__Try it__.
The data below is to be written out exactly, with no pictures.

Screenshot grounding data
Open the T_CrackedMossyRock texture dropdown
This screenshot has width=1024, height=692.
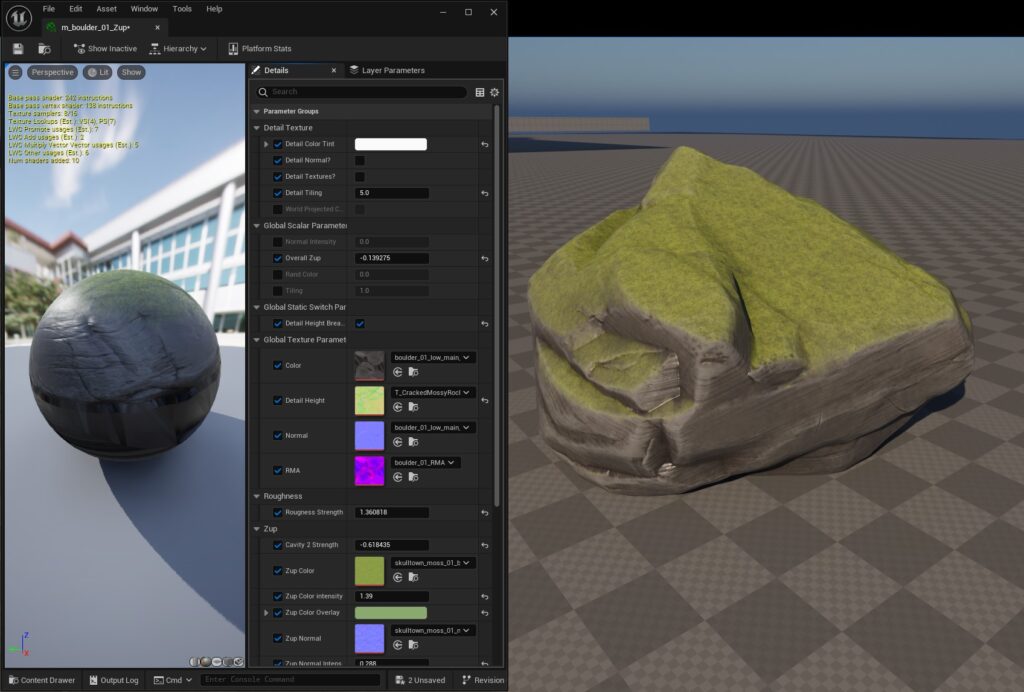pos(431,393)
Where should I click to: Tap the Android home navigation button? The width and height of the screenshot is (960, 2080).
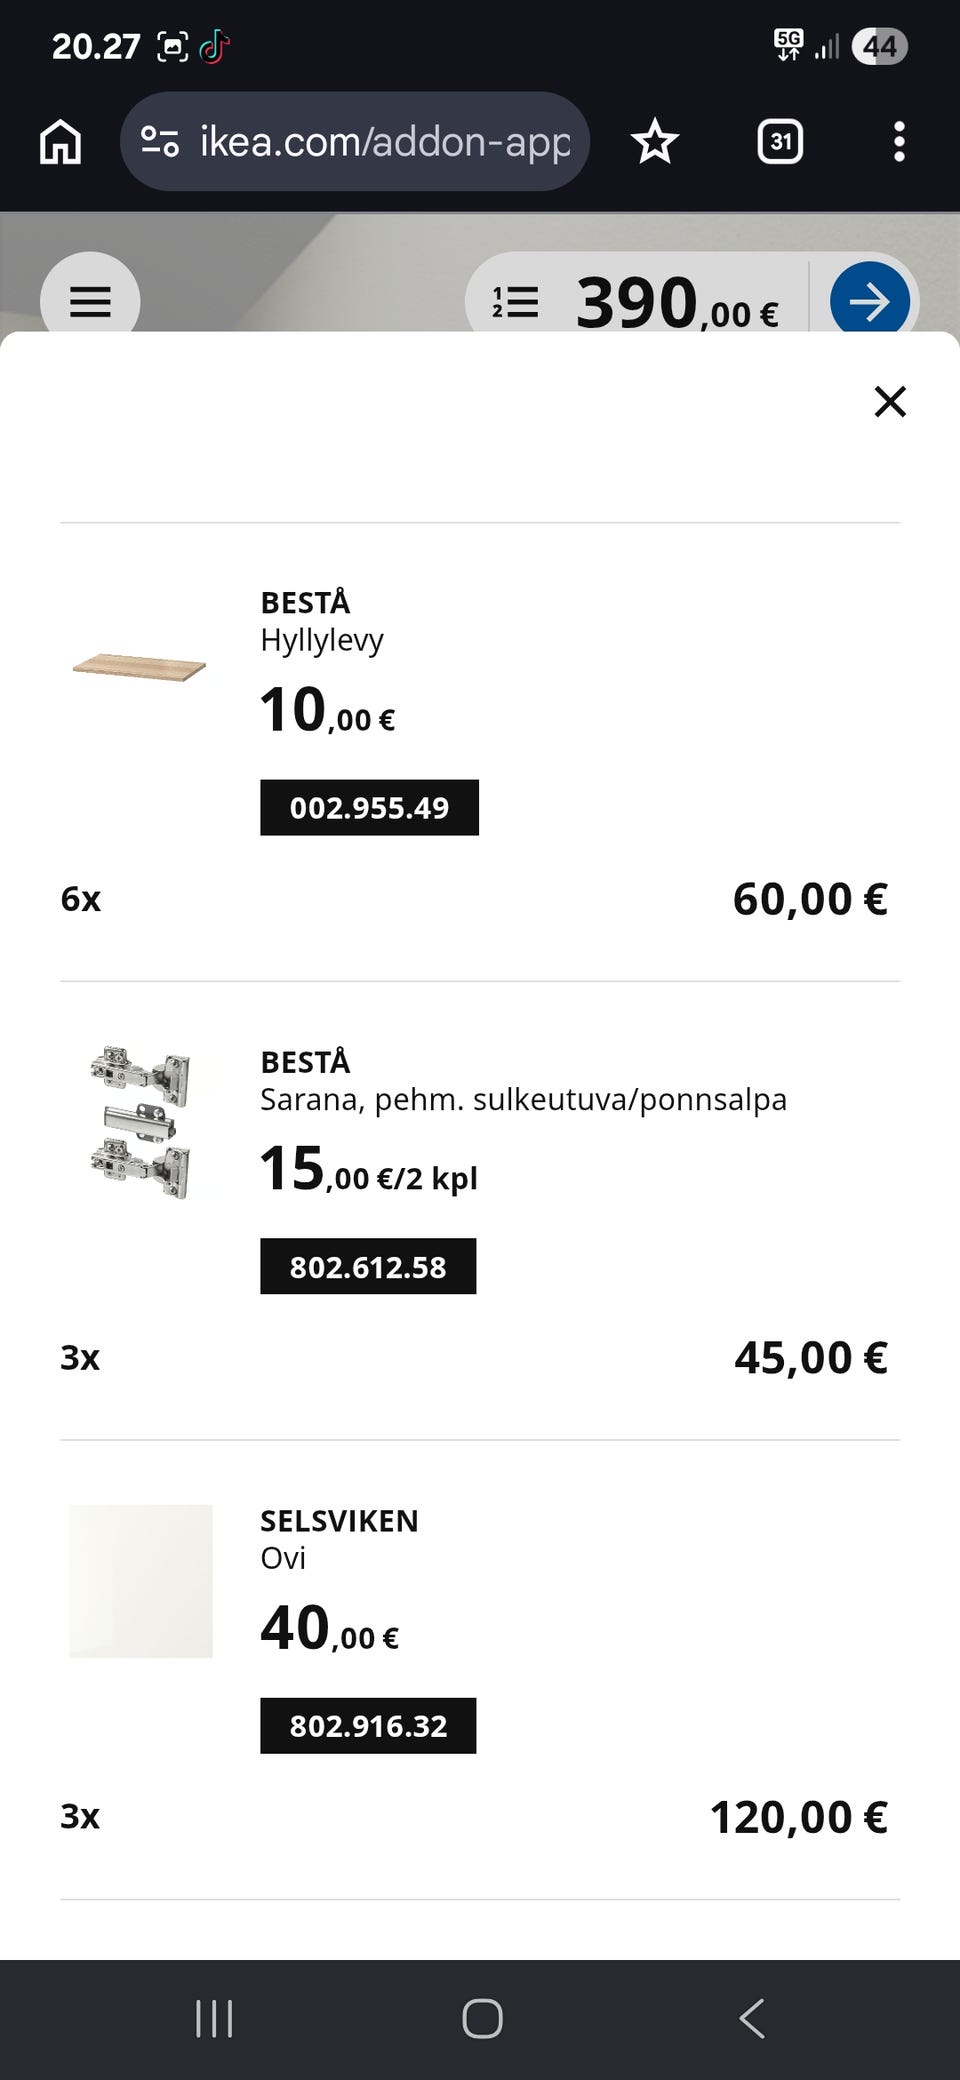(x=482, y=2019)
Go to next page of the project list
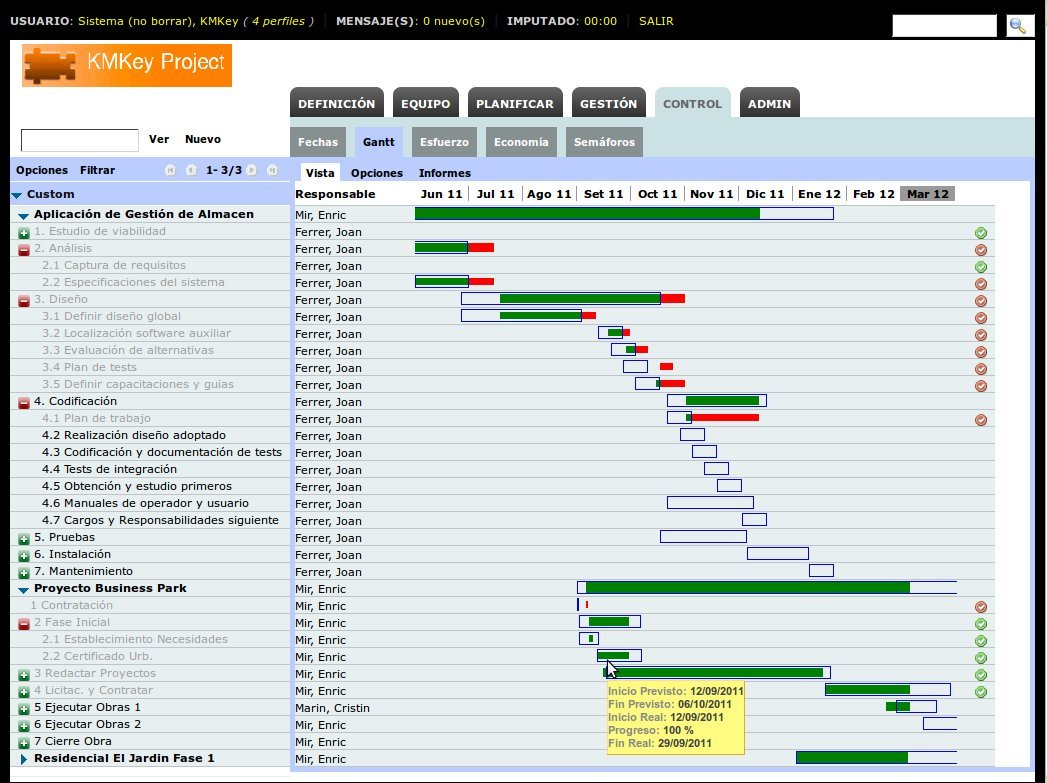The width and height of the screenshot is (1047, 783). point(251,171)
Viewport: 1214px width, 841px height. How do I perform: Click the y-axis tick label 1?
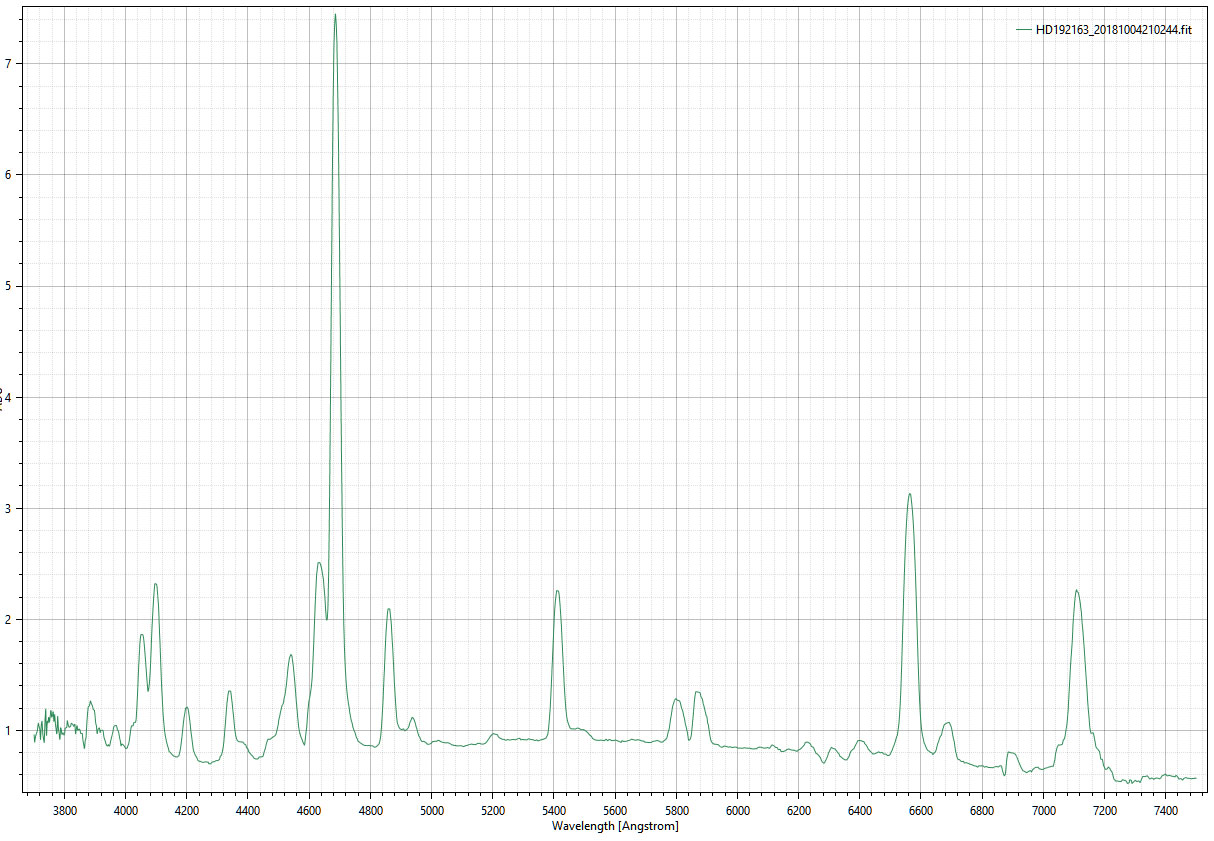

__Solution to the problem__.
Open the T_CrackedMossyRock texture dropdown
This screenshot has width=1024, height=692.
pos(431,393)
Where should I click to: Tap the Android home navigation button? The width and height of the screenshot is (960, 2080).
(x=482, y=2019)
Go to next page of the project list
The width and height of the screenshot is (1047, 783). point(251,171)
Viewport: 1214px width, 841px height. How do I perform: Click the y-axis tick label 1?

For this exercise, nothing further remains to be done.